(Pixel coordinate grounding data)
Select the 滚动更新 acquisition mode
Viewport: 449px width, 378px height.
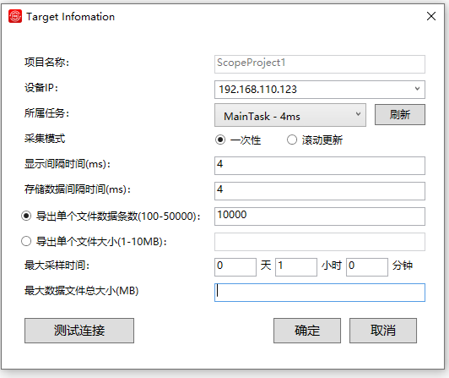292,140
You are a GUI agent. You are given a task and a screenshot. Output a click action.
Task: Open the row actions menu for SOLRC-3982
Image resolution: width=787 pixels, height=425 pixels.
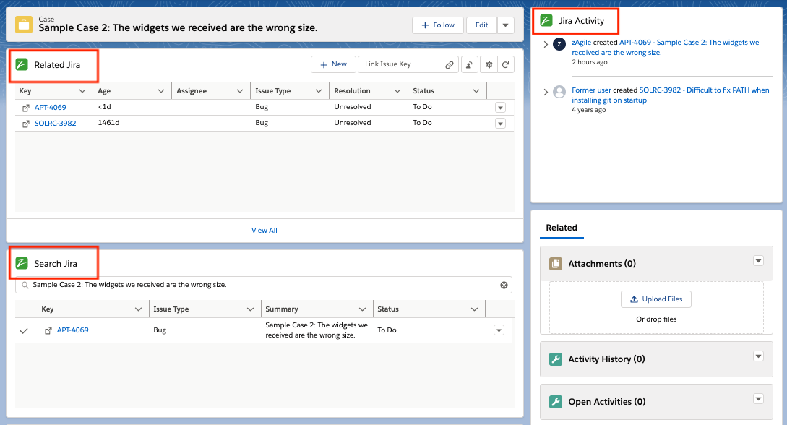point(499,124)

• _Required action_
Your answer must consist only of the lines from the one containing "Viewport: 449px width, 378px height." through the end of the entries, restated word for word, with no pictures.

• _Finished exercise_
Viewport: 449px width, 378px height.
292,140
You are a GUI agent. You are given a task and a screenshot. Output a click action.
Task: Open the row actions menu for SOLRC-3982
Image resolution: width=787 pixels, height=425 pixels.
point(499,124)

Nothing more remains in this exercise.